Ask HN: How do you choose a startup to work at? - k00b
My immediate thought is to find people working on problems I find interesting and try to work for them. Is this a good model? I&#x27;ve only ever worked at a medium sized (~50-150 people) company which was acquired by a large dinosuar.
======
ian0
I think your gut was absolutely right. Look for interesting problems. I would
then check the founders out during your interviews (they should be there if
its early stage) and check especially if they are down to earth, pragmatic and
make sure they wont micro-manage.

I would avoid trying to evaluate startups like a VC would. VC's themselves
cant predict success and its their job, so it's unlikely you would be able to.
At most you can guage current "rocket ships" by looking out for extremely
(relative to round stage and vertical) large raises.
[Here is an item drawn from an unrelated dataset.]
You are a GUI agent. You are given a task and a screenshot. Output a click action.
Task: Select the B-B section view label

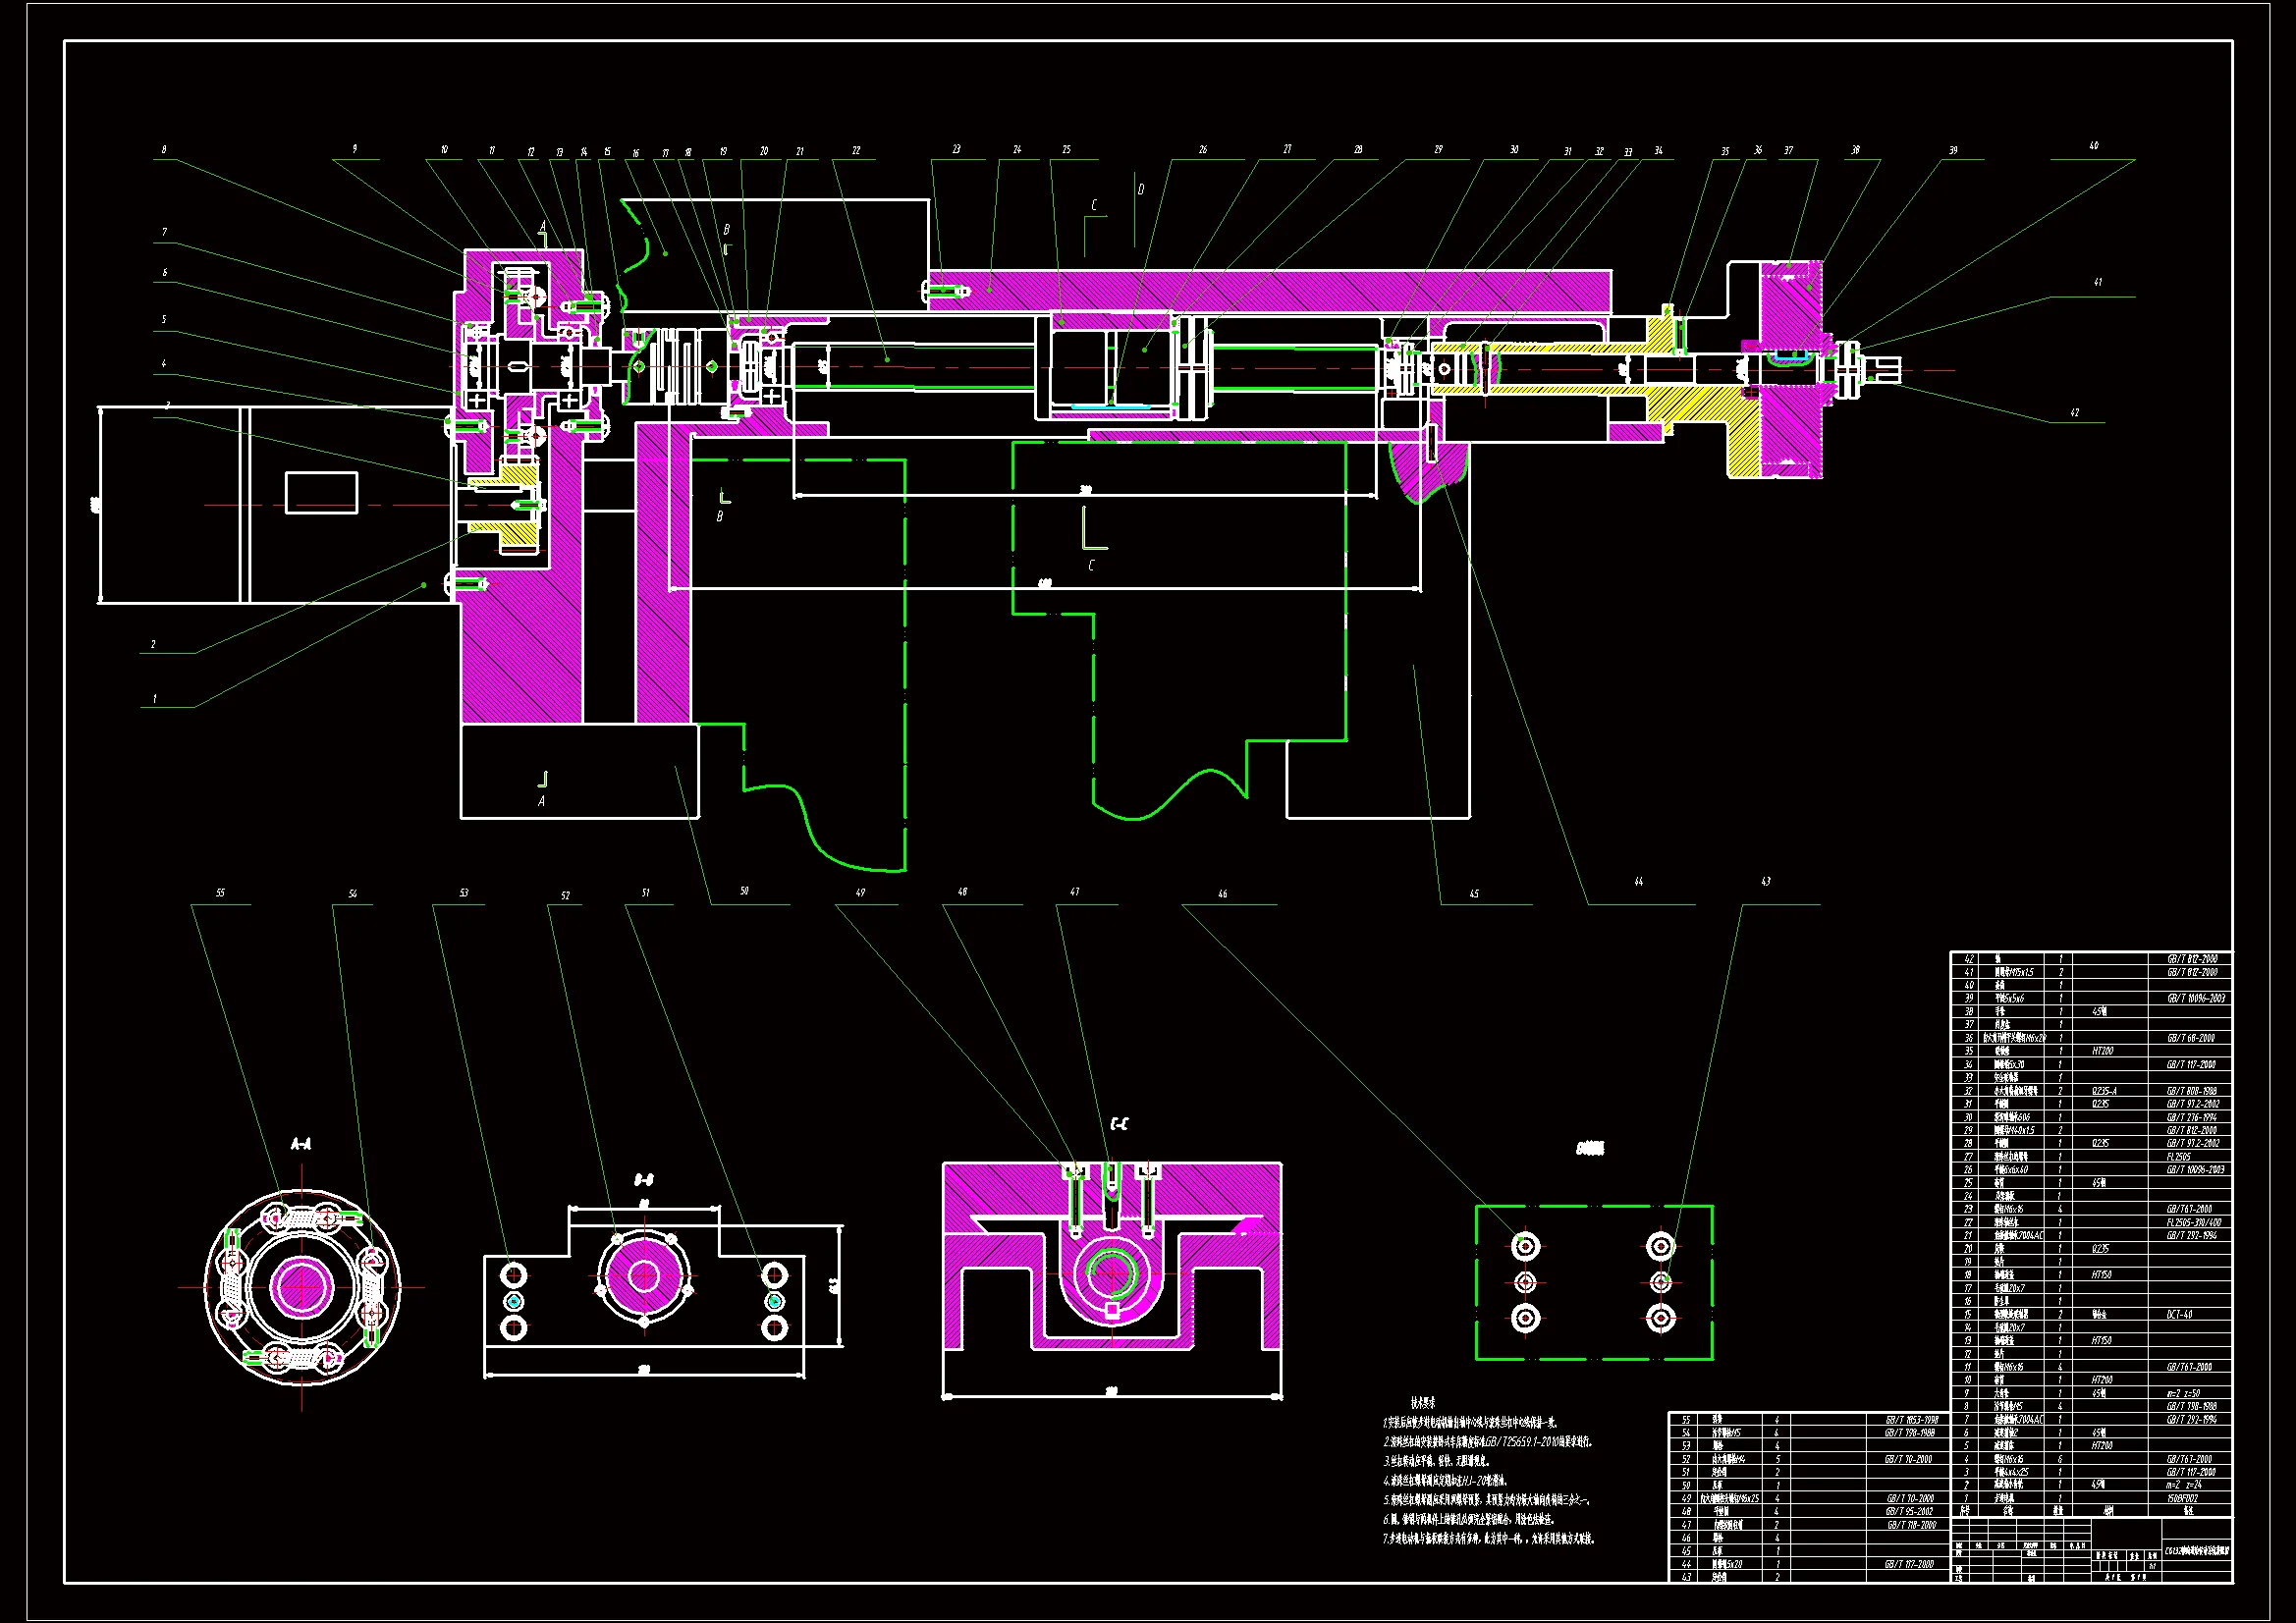point(644,1180)
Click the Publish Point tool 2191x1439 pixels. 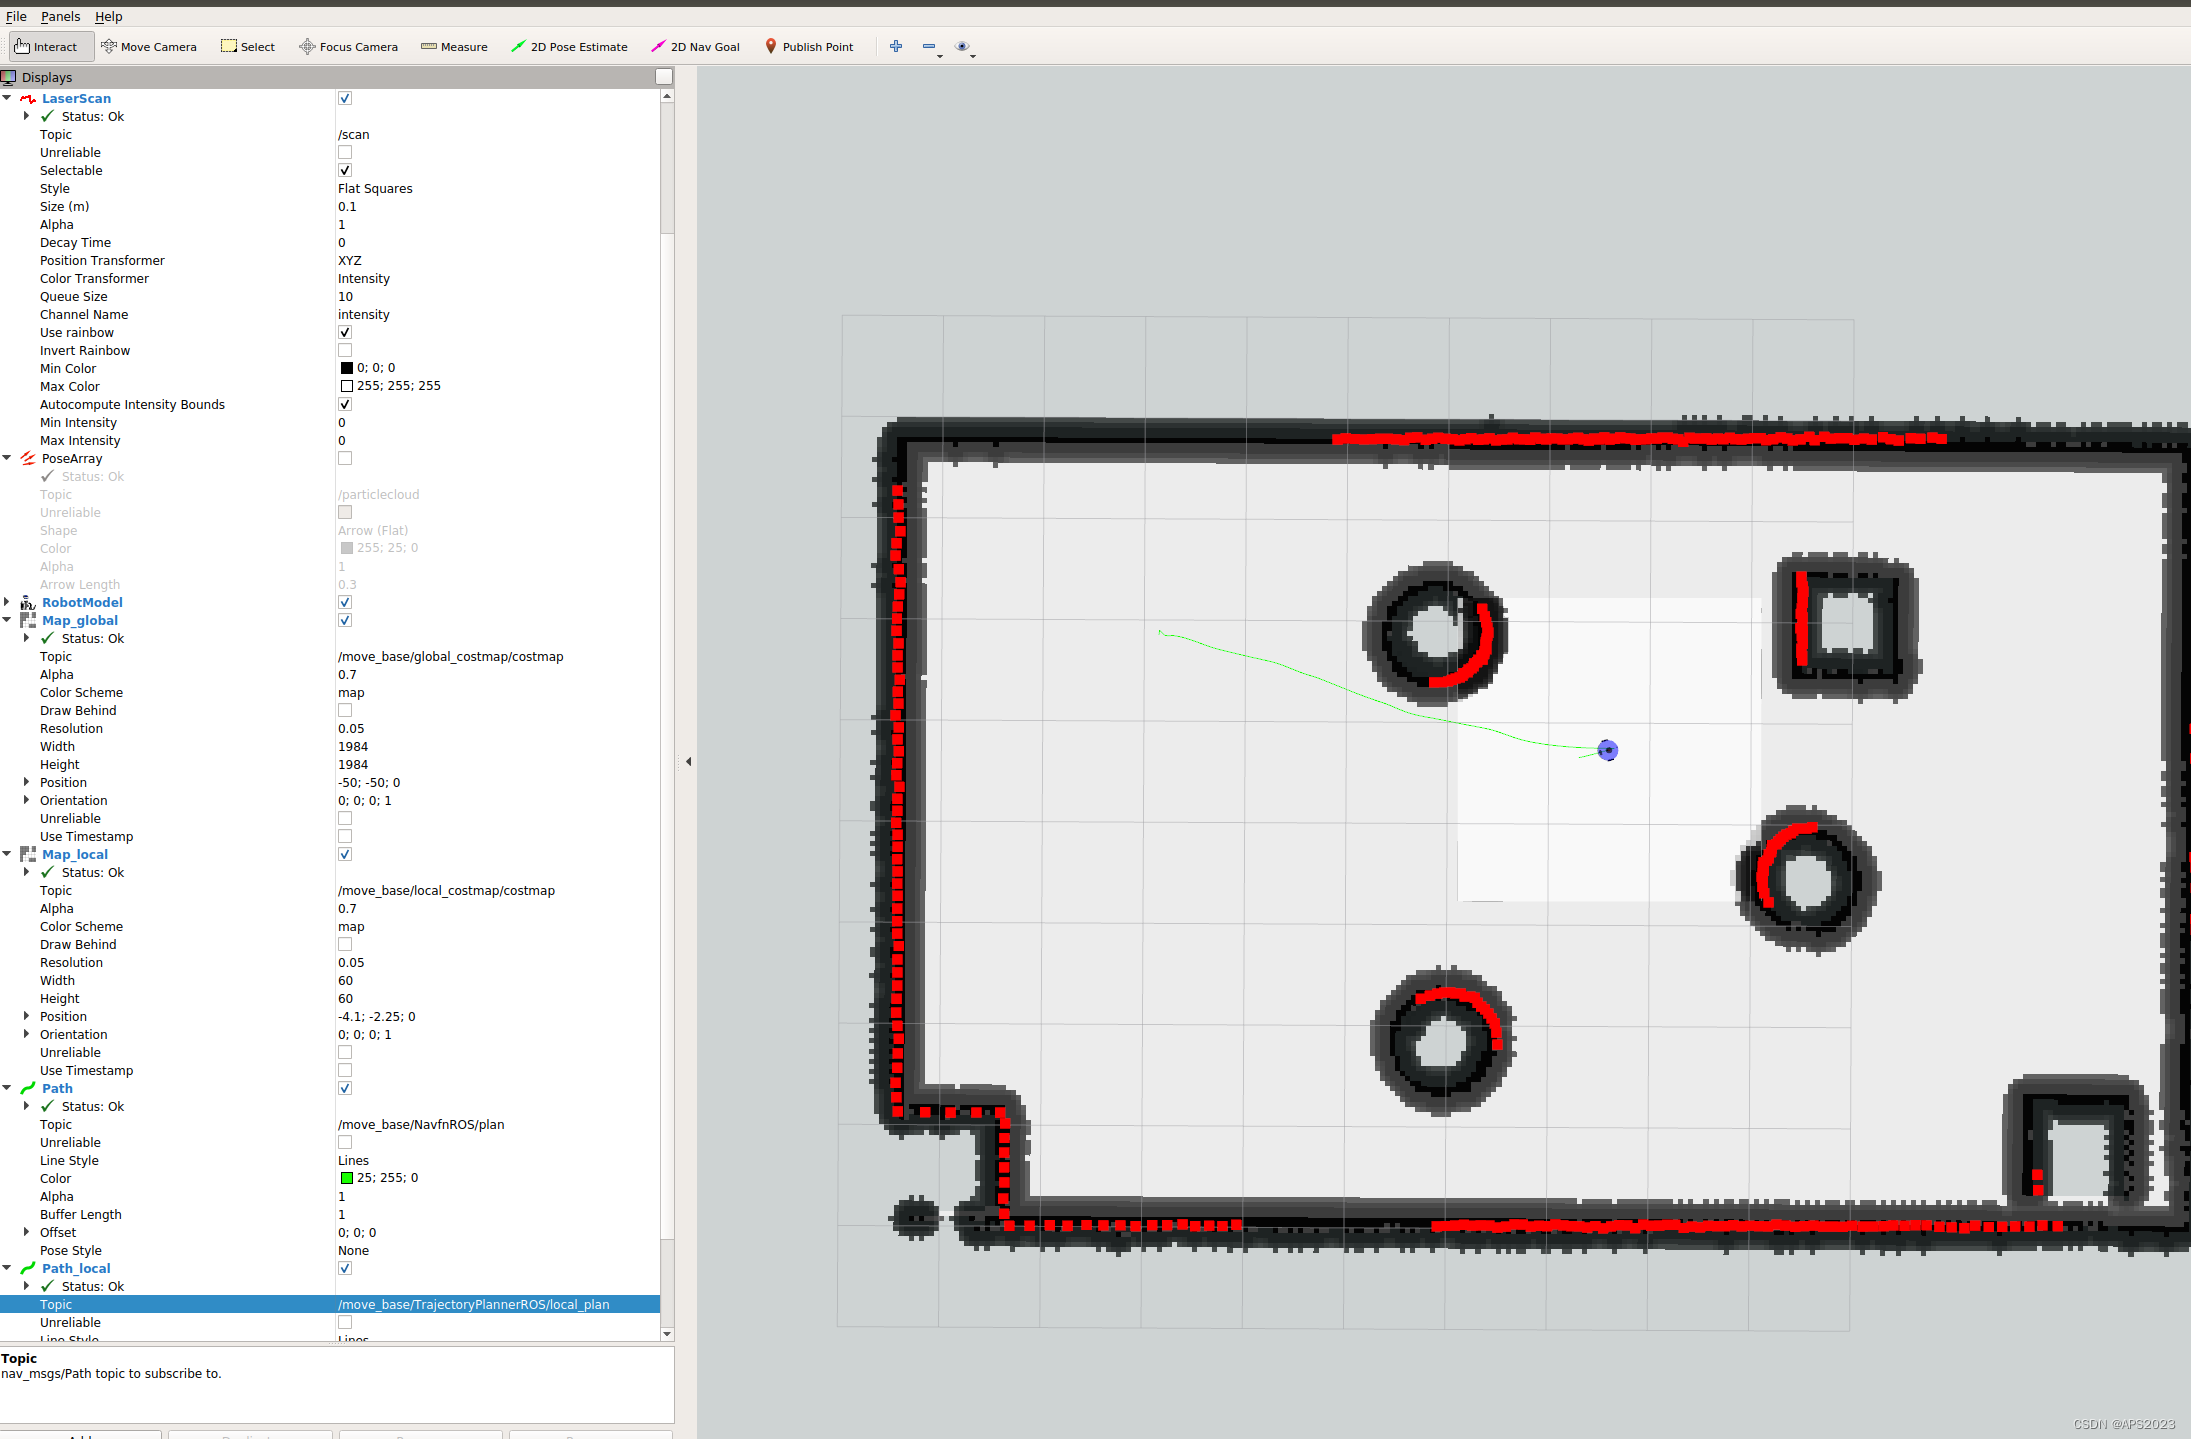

I would filter out those
startups set up by career finance or well-off folks, as they would be better
at raising money anyway so valuation may not be related to traction. However
note raising lots of money is not a garuntee of success nor does it mean it
will be fun to work there.

------
askafriend
You have to embed deep within startup communities and develop your instinct.
Otherwise you're going in blind. You basically have to think like a VC and
evaluate opportunity, team, trajectory, product, etc. It's more of an art than
a science.

------
khannavid
Money, size (I prefer small startups), culture, interview process... all of
them matter but eventually the most important factor for me is the challenge.
I prefer really challenging jobs and to be honest it's not always the smartest
path...

It can work great, you can make a huge impact on growth of a promising
startup, but it can also fail...

------
SamReidHughes
I would also factor in the quality of the founders. On top of that are
questions general to all tech jobs.